一番観たかった「風景」のセクションへ。『歌舞伎の勉強をすることになった時、背景のことも考えて、風景の研究の必用を感じて』海や山の写生を始め、それがやがて主題となったそうです。特に観たかったのは、富士山の絵。愛すべきかわいらしい富士。デフォルメされて、原色で塗り分けられて。2、30分で登り切ってしまえそうにも見える富士。果てしなく高く崇高な富士。子供の頃、富士山は「富士さん」と敬称がついているんだと思っていた私には、嬉しい富士さんばかり。
『富士へのお礼として1年に1回、花の振り袖をお着せすることに』という《富士に献花》。煌々と照らす月と夏の花を振り袖にして、気高い中にも艶っぽさを感じ、この人にとって富士は女神なのだなと思うのです。《春の富士(梅)》の融けそうな頂の雪と光琳梅が千代紙のように鮮やかで美しい。デフォルメ、デザイン化されたモチーフを使うことで、改めて、というか、ようやく片岡球子は日本画家であるのだと深く感動しました。

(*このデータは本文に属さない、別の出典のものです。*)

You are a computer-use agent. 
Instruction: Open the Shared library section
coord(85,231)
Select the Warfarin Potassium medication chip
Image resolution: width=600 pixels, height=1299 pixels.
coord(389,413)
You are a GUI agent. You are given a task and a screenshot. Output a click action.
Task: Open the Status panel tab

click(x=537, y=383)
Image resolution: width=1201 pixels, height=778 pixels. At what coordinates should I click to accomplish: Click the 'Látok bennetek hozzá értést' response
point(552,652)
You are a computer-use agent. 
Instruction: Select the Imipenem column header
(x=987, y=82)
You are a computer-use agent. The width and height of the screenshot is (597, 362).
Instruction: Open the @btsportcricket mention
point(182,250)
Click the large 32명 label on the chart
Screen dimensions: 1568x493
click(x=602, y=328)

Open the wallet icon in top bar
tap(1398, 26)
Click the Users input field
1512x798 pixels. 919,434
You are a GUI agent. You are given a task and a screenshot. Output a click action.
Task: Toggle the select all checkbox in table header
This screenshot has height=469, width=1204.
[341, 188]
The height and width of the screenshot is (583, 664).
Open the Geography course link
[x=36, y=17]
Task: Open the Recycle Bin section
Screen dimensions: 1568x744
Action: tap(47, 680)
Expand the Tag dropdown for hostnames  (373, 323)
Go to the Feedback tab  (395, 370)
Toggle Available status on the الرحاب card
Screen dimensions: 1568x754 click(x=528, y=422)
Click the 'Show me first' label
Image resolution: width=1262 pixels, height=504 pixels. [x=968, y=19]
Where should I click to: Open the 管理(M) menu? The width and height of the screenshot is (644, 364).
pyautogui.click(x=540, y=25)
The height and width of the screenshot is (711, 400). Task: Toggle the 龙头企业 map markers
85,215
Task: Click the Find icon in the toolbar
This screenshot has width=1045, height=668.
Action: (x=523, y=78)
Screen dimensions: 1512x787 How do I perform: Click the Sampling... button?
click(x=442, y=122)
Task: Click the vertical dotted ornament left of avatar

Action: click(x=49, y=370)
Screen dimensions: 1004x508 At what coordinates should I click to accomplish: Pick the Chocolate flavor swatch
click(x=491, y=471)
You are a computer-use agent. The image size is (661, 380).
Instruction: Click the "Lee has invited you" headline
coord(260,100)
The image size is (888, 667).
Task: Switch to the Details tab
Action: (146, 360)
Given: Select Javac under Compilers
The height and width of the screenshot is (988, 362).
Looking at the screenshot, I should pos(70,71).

最後は片岡球子の真骨頂と言える《面構》のセクション。その奇想天外な構成には言葉もないくらい。北斎や写楽がその代表作を背景に描かれていたり、豊臣秀吉と黒田如水がひとつの画面に収まっていたり。とても簡単な構図なのだけど、面白さは「コロンブスの卵」。今まで観てきた3つのセクションがここでひとつの世界を形作っているのです。
《面構》を写真で観ていた時は、アンディ・ウォーホルの毛沢東やマリリン・モンローの絵と同列のものかと思っていましたが、まったく違うものでした。よく知られた肖像画の「顔」と対峙し、その人物を解剖しようという試みですが、マニュアル通りの解剖ではなく、少々スプラッタな手術跡を残したまま、生き返っちゃうんですから。肖像画から人物画へと姿を変え、画面から普段着の声が聴こえてくるような気がします。彼等が語る言葉は、部屋の壁に飾れるポップ・アートとは別の迫力があります。
キャプションのところどころに添えられた片岡球子が作品を語る言葉が、対象をいかに愛しているか、どれほど真剣に「絵」に取り組んでいるかを感じさせてとても温かな気持ちになるのです。 50余点の作品を観て、すっかりファンになってしまいました。95歳となられるのに、意欲的に制作を続けられていることがとても嬉しい。
5月14日には、記念講演会「片岡球子のつらがまえと“面構”連作の形成」が行われます。ぜひ、行きたい!